TASK DESCRIPTION = What must be written out is each line from the one holding "Instruction: Collapse TheRC135's" through the end of the records, word for word, minus any pictures.

EXTRACTED INFORMATION =
• • • • • • •

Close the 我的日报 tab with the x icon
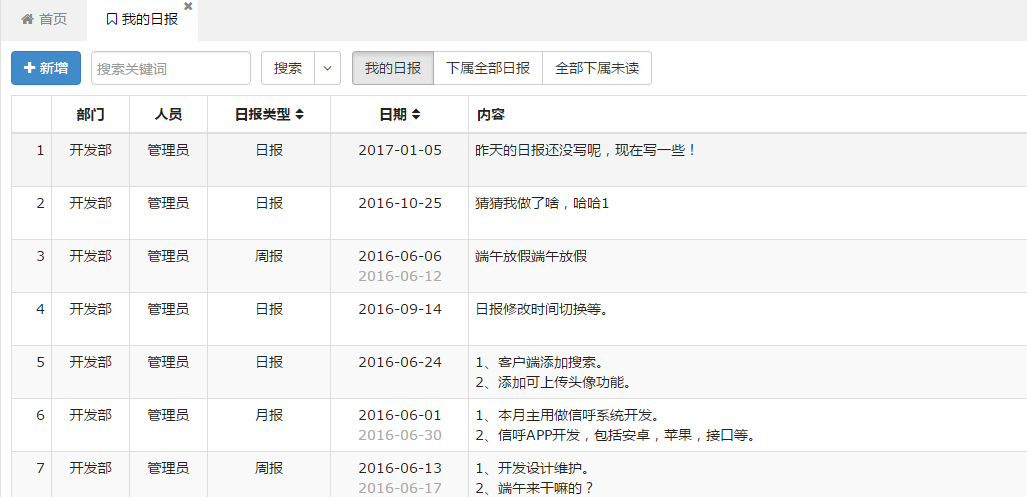 (188, 7)
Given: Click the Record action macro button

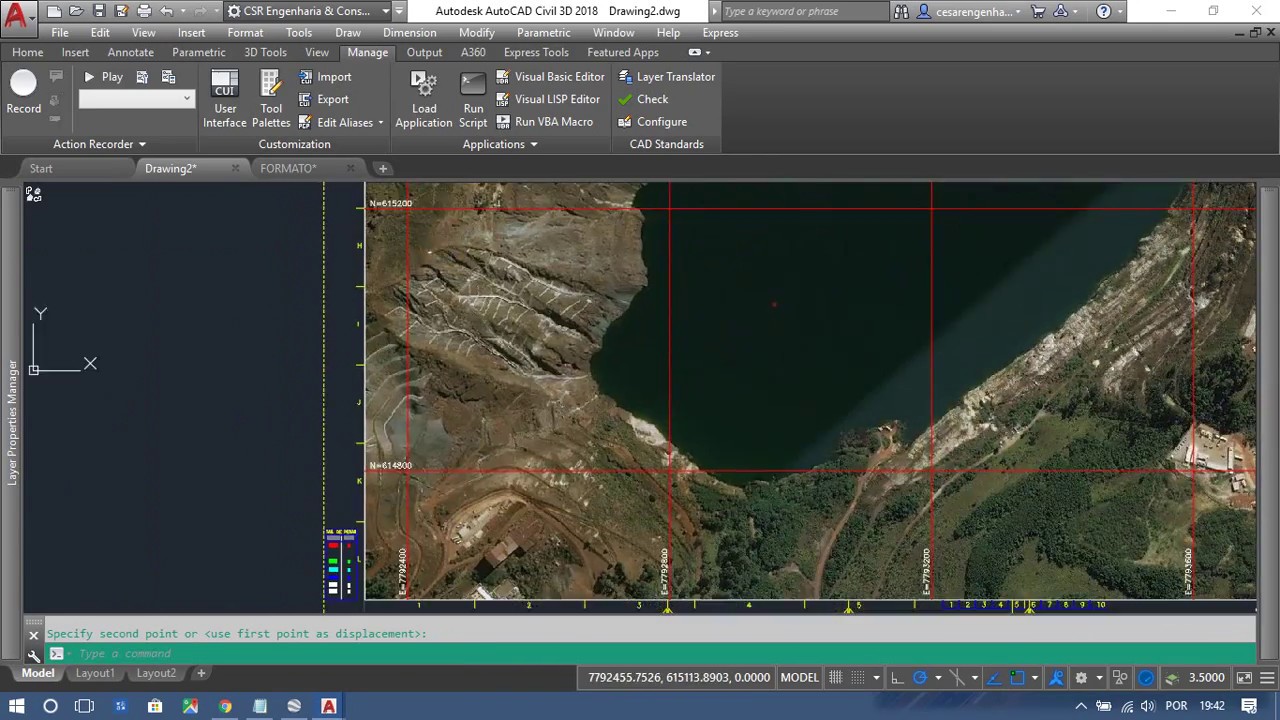Looking at the screenshot, I should (24, 91).
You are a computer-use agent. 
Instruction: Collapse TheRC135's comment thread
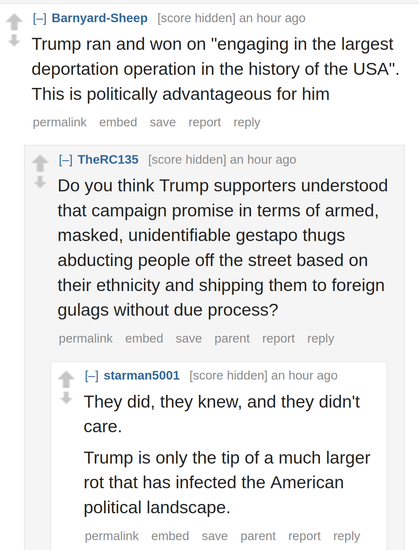(66, 160)
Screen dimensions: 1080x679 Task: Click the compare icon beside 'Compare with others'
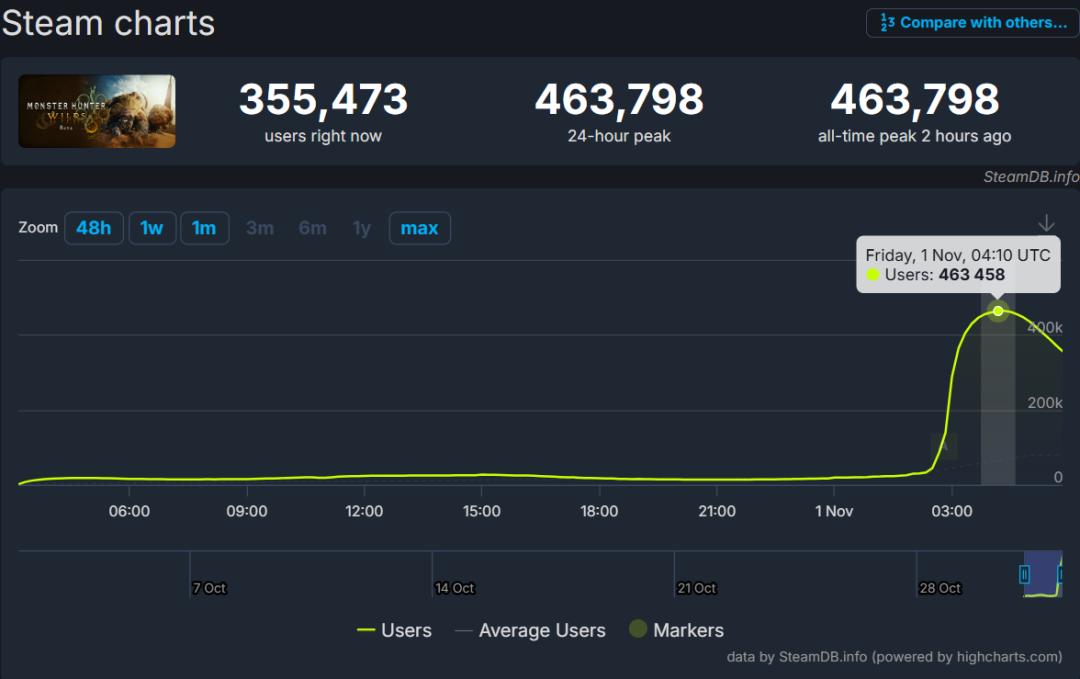[x=887, y=22]
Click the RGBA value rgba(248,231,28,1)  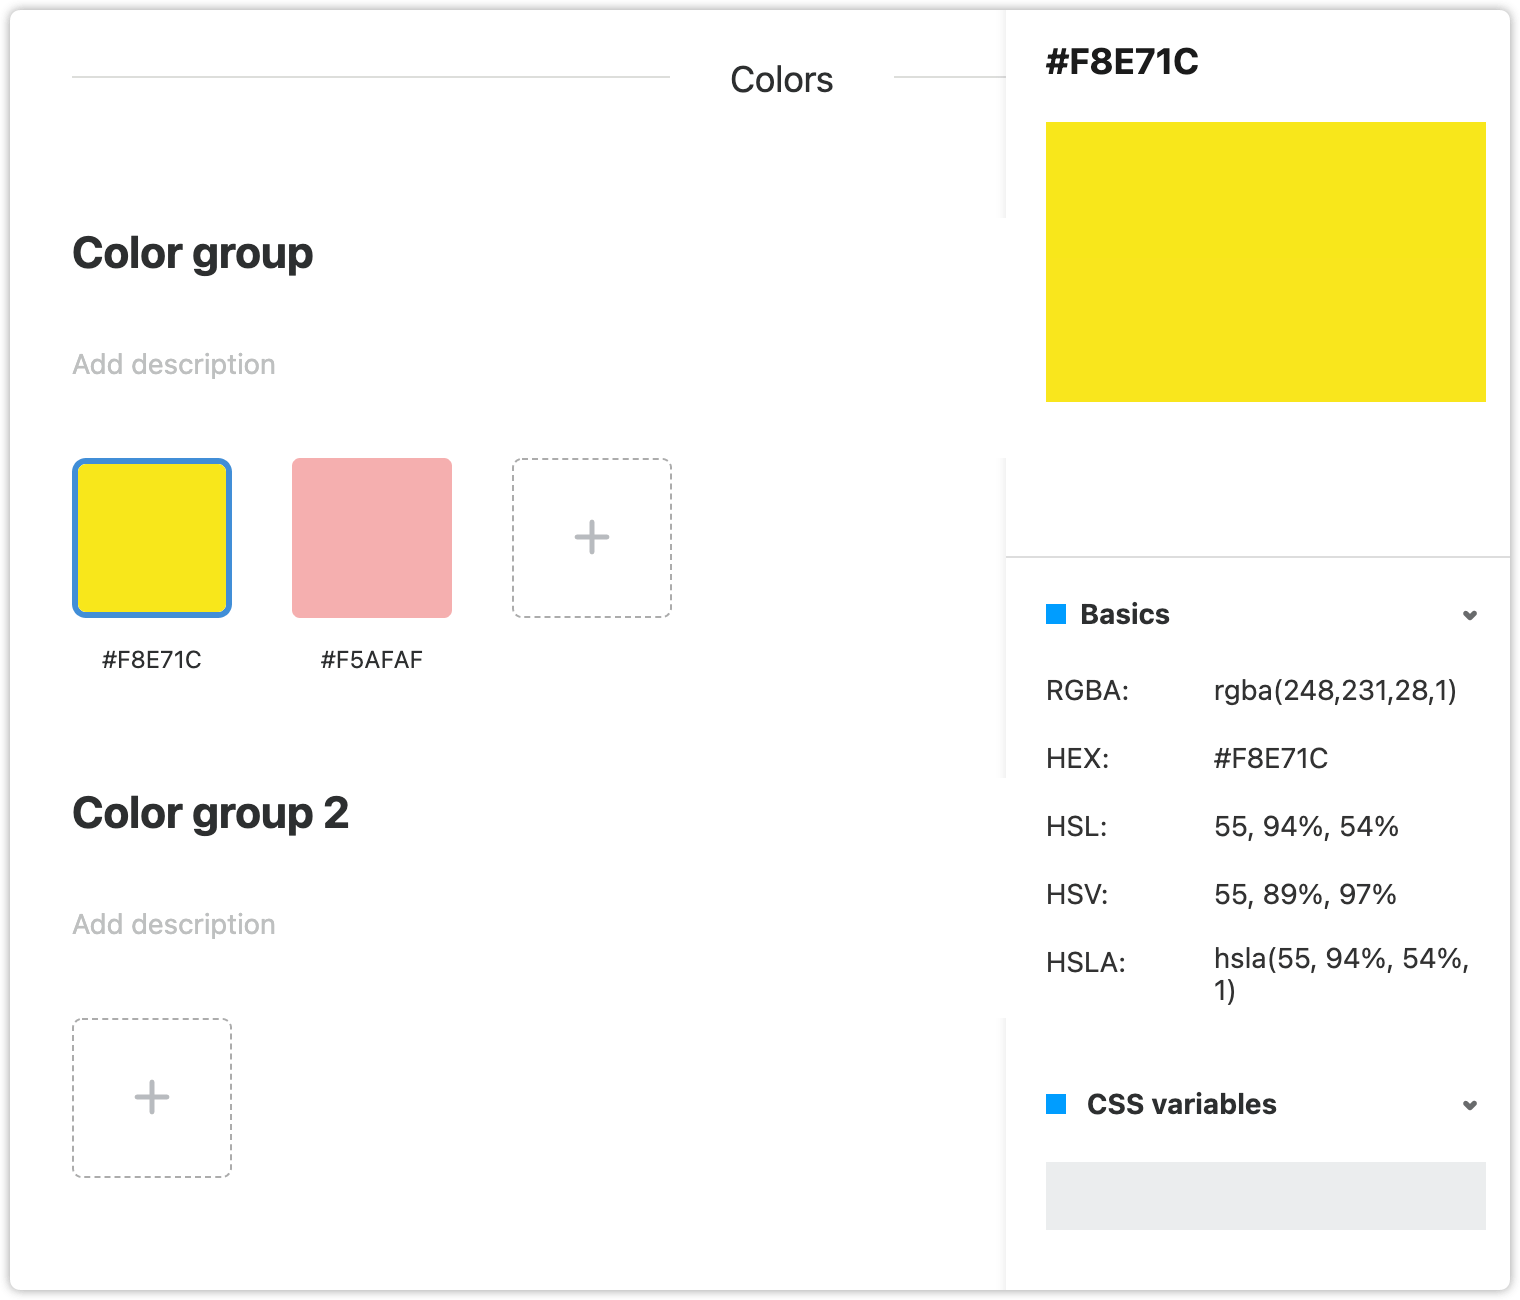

• • • • • • •

WRITTEN ANSWER =
Instruction: Collapse TheRC135's comment thread
(66, 160)
Screen dimensions: 1080x679 Task: Click the compare icon beside 'Compare with others'
[x=887, y=22]
Click the RGBA value rgba(248,231,28,1)  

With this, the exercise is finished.